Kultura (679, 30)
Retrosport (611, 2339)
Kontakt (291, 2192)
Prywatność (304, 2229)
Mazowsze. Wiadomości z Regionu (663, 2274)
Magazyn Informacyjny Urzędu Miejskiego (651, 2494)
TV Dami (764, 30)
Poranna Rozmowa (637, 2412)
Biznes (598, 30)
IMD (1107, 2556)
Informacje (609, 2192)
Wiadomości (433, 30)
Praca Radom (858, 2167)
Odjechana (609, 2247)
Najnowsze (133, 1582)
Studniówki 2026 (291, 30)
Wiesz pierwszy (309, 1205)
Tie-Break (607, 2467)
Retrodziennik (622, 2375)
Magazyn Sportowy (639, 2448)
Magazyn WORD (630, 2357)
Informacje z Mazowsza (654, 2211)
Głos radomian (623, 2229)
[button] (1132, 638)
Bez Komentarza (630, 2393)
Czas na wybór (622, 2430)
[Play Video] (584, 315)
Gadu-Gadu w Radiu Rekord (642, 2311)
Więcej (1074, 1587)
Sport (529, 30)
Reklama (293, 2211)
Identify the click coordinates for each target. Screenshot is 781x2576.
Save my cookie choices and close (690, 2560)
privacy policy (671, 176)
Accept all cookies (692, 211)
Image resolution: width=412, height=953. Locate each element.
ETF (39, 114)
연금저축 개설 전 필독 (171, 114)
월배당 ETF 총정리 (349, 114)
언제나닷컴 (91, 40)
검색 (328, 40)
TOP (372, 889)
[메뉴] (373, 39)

- [Assignment]: Copy out the lines above that hold the string "Wiadomości".

- [Response]:
Mazowsze. Wiadomości z Regionu (663, 2274)
Wiadomości (433, 30)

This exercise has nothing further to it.